### [Your objective]
Report each line of the records where "como" occurs.

### [Collected data]
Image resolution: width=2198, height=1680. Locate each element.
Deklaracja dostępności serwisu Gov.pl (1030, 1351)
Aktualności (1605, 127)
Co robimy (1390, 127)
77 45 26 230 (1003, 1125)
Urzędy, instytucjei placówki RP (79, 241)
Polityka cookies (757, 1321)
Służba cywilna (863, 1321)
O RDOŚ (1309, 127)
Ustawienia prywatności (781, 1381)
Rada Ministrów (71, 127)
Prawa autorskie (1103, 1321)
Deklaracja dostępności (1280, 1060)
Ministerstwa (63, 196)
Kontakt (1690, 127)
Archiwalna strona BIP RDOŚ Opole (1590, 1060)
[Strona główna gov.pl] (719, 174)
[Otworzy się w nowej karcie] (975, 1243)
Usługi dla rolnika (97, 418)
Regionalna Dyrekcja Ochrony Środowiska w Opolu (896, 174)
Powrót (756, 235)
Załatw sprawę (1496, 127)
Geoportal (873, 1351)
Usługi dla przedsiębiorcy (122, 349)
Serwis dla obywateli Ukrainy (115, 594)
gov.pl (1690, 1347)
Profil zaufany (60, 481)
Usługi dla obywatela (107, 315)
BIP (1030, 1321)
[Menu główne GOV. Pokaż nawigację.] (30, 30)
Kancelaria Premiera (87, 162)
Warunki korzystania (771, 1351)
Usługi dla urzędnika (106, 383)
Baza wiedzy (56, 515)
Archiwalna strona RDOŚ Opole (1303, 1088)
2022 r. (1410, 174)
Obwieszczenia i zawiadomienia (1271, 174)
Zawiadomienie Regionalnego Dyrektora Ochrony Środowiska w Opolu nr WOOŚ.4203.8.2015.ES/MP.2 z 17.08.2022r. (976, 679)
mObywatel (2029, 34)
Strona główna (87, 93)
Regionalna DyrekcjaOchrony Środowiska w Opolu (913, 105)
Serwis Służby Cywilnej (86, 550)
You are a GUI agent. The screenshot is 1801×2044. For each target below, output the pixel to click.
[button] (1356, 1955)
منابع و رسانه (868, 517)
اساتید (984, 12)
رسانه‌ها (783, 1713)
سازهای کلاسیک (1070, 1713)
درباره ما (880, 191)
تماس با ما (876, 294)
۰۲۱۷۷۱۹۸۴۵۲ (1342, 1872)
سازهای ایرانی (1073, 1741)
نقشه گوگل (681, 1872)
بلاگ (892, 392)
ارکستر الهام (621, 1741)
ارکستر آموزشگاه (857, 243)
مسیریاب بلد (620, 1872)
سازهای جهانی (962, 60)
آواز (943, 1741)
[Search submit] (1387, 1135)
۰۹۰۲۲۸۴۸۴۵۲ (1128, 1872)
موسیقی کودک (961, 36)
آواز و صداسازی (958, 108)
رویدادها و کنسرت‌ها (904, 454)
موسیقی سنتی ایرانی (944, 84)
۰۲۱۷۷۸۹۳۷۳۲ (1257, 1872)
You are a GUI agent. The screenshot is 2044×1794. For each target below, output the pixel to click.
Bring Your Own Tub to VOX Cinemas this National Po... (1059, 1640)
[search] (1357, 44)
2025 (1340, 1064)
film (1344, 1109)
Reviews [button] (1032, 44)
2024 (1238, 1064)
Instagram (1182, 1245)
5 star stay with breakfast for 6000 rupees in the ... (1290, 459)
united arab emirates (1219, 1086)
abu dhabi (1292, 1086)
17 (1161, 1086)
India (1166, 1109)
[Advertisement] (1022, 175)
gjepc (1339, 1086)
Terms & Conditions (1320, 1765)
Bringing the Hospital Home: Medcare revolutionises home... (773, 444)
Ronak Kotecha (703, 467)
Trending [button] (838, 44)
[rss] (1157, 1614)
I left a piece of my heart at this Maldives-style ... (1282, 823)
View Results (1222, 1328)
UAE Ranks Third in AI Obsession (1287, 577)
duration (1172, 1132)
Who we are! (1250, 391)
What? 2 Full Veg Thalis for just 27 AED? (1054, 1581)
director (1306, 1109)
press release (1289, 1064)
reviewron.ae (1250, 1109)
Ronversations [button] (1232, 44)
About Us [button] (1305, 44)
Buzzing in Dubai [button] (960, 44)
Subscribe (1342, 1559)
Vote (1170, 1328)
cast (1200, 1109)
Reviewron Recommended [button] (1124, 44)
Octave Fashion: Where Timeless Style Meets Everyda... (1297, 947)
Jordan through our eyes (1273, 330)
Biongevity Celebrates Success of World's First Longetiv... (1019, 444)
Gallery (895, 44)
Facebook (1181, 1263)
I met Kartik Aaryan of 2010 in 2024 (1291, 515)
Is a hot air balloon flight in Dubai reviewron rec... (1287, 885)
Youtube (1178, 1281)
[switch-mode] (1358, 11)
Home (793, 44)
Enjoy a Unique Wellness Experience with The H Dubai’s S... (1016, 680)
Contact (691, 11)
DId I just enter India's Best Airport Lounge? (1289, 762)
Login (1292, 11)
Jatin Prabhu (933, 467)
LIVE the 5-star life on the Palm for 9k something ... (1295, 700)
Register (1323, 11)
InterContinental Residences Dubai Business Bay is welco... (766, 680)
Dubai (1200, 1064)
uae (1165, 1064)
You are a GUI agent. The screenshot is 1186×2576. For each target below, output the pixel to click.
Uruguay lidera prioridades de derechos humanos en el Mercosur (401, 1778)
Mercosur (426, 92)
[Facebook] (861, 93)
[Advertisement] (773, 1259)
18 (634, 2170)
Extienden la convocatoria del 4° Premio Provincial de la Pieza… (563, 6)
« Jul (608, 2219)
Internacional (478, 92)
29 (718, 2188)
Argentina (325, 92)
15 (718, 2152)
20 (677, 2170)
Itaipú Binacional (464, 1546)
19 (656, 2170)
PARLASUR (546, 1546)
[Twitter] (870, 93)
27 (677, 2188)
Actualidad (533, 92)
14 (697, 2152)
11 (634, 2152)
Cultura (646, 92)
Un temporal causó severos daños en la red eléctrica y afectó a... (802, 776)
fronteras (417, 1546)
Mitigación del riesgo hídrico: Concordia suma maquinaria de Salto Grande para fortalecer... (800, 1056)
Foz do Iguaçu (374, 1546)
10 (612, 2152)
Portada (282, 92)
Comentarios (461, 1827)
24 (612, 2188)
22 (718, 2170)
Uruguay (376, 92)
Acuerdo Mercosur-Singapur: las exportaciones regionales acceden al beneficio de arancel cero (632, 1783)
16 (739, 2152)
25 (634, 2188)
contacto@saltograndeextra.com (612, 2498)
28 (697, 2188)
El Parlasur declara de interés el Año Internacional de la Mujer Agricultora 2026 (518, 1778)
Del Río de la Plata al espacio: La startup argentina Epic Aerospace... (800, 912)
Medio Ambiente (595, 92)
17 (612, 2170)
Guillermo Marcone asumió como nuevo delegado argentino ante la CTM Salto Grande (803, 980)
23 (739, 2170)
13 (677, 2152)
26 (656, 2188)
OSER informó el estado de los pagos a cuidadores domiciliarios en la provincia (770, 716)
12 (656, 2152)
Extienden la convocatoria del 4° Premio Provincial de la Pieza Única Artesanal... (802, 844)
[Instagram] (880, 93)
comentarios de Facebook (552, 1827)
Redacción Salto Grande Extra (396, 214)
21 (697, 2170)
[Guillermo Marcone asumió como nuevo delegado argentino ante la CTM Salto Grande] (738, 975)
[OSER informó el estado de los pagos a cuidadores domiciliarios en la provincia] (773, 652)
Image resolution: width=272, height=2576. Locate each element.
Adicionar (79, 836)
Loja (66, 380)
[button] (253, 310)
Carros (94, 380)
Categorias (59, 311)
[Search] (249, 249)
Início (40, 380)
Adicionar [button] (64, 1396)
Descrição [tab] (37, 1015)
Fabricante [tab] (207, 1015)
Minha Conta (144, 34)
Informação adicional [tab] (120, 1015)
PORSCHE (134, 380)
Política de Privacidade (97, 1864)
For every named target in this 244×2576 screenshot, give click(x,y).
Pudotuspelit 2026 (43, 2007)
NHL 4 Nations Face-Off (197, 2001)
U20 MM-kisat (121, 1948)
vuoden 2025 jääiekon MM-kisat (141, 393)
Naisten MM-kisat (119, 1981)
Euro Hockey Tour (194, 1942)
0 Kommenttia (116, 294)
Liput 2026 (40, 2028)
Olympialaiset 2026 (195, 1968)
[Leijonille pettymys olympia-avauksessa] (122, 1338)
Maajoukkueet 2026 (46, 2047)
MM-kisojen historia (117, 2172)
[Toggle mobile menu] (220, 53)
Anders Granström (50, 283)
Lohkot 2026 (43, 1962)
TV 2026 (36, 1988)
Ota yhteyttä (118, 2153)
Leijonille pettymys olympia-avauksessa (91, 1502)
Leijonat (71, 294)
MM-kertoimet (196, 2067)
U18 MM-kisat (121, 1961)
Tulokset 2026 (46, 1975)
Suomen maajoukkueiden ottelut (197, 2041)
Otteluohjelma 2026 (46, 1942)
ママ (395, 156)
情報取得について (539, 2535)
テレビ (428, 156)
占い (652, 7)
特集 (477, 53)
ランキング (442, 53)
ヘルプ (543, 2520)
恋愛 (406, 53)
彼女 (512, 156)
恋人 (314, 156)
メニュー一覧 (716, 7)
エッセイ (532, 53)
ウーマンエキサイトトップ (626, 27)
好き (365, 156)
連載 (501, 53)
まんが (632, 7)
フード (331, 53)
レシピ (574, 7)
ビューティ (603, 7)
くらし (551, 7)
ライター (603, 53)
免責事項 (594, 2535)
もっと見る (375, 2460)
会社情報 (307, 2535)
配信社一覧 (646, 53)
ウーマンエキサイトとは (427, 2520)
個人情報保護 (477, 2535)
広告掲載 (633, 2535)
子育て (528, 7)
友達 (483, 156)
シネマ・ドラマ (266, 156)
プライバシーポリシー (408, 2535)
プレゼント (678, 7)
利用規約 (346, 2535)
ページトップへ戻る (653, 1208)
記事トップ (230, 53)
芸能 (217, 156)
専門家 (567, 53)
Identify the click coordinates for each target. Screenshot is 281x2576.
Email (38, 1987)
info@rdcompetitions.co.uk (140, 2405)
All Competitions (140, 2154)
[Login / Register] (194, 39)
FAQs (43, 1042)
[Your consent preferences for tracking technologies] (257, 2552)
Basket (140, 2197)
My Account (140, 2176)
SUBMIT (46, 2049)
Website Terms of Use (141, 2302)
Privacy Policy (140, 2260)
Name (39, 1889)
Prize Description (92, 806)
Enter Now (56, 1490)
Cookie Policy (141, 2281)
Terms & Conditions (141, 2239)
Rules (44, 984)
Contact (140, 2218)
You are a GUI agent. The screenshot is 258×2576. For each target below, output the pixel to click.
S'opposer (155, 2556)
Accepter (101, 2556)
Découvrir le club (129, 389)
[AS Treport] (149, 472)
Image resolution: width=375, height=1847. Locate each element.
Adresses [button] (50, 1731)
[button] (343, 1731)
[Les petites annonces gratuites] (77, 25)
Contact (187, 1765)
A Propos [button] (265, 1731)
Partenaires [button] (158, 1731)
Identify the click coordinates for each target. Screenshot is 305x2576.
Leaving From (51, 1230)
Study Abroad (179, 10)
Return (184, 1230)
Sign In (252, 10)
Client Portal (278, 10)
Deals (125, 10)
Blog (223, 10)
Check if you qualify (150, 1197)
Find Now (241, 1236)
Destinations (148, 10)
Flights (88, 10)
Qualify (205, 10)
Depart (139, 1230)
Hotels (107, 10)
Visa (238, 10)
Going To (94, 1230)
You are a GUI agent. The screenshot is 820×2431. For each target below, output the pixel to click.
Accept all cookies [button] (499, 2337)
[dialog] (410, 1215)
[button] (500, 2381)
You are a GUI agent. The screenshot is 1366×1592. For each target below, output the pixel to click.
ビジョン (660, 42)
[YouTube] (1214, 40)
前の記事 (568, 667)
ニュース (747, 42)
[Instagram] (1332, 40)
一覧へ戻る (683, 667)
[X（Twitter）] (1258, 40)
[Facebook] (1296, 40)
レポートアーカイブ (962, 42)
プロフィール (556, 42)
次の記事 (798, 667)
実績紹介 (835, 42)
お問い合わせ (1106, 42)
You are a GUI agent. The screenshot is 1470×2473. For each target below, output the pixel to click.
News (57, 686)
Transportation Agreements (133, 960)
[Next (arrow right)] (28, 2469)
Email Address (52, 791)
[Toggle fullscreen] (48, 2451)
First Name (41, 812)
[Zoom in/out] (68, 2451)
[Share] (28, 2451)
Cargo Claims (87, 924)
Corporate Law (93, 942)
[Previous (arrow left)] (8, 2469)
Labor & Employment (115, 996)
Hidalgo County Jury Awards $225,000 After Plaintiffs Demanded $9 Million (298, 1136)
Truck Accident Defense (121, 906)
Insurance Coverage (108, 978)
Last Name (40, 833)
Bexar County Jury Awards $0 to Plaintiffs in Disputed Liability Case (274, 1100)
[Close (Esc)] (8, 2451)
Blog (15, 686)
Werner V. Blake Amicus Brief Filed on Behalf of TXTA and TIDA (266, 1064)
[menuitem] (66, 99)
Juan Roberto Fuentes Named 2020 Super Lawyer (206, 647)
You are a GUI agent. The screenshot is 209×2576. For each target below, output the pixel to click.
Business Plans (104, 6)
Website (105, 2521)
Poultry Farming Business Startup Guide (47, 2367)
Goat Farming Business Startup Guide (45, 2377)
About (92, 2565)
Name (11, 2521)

### [Result for this exercise]
Guillermo Marcone asumió como nuevo delegado argentino ante la CTM Salto Grande (803, 980)
[Guillermo Marcone asumió como nuevo delegado argentino ante la CTM Salto Grande] (738, 975)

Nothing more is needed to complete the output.